Gavin turned and walked toward the house. To be welcomed into the inner sanctum of Gavin’s Room was a holy occasion. Gavin was not only our measuring stick of mega-cool, his room was the unchallenged Theater Of Cool. He built intricate scene models, and his room was filled with the work he’d done—‘57 Chevy’s, Corvette Stingrays, WWII battle scenes, even displays of two model cars crashing into one another and melting. Very boss.
We weren’t sure what the crux of this particular visit would be. We would often just play pachinko for a while until Gavin had to get in his Datsun and screech away on his next swinging errand. This time though, he sat down on the zebra-bed and said simply,
“I know The Monkees are your favorite band, and they’re a good band, but you guys need to start listening to The Beatles.”
“The What?” I asked. I loved Gavin, but he was wading into sacred waters.
“The Beatles, man! Haven’t you guys ever heard of The Beatles?”
“You mean like bugs?” Rye asked.
Gavin sighed and turned his attention to the stereo, which, like everything in his room, was big, shiny, adult, and awesome. He popped in a cassette and hit play. The speakers hissed as he cranked the big chrome volume knob to the right. What came out was a noise that transformed Gavin’s room to a symphonic hall, full of wild sounds, color, and people. Then the drums came on with an earth-moving shudder, and the walls of the house seemed to move in and out with the cones of the speakers.
It was the intro of Sgt. Pepper’s Lonely Hearts Club Band.
I was six.
Gavin laughed, wide-eyed, air-drumming and bouncing on the zebra-bed as he watched our minds split open. “It was twenty-years ago today…”

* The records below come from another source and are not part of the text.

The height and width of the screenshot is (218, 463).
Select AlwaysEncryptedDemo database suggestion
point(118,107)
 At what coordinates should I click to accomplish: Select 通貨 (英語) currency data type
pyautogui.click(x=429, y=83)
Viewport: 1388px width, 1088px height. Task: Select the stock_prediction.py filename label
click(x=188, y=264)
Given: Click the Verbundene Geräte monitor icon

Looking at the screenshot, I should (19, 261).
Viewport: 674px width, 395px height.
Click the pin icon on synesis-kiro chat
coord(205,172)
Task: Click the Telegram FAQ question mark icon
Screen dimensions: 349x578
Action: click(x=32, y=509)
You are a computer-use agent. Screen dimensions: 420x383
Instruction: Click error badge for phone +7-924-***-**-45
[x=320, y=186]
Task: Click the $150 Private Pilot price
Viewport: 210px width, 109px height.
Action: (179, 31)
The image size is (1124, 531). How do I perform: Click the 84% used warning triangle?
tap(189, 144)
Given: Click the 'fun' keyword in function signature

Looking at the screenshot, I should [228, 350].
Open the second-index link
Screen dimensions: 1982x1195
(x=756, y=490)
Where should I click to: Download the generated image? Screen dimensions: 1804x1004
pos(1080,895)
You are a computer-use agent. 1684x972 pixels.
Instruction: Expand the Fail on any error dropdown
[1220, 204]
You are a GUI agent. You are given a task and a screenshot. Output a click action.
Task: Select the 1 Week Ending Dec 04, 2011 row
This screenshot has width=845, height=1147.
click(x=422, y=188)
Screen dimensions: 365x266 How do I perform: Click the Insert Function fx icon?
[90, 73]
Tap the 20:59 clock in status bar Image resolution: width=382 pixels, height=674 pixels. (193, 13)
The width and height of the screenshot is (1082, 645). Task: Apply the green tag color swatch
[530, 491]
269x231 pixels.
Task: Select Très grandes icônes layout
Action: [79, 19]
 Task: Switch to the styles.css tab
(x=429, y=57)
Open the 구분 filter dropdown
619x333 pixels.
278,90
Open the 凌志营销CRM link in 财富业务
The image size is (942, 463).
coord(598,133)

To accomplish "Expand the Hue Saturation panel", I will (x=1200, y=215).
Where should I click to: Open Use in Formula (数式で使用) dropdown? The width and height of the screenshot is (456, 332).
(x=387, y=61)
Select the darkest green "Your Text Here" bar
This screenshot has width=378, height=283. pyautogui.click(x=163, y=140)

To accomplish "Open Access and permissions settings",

“The Beatles, man!” He laughed louder.
The sound was frightening to me. The power and clarity of the drums was overwhelming. You could hear everything. Maybe most of that was attributed to the sheer volume of Gavin’s hi-fi, but on most Monkees albums you had to strain to hear anything but the singing. On certain songs, they had neglected or simply forgotten to record certain instruments like the bass guitar. The Beatles not only had bass guitar, they had about a thousand other sounds I couldn’t name. The music seemed so wide, so spacious, so echoey, my little brain didn’t know what to do with it. The pachinko balls in the tray of the machine rattled and danced with the vibration of the bass.
Gavin’s dad roared through the doorway letting him know that a friend had swung by to pick him up. Gavin leapt up, turned the stereo off with a click, and left two preschoolers sitting there with their minds blown forever.
“Guys,” he chuckled. “Welcome to The Beatles. I’ll make you some tapes.”
He patted us on the shoulders and flew out of the room.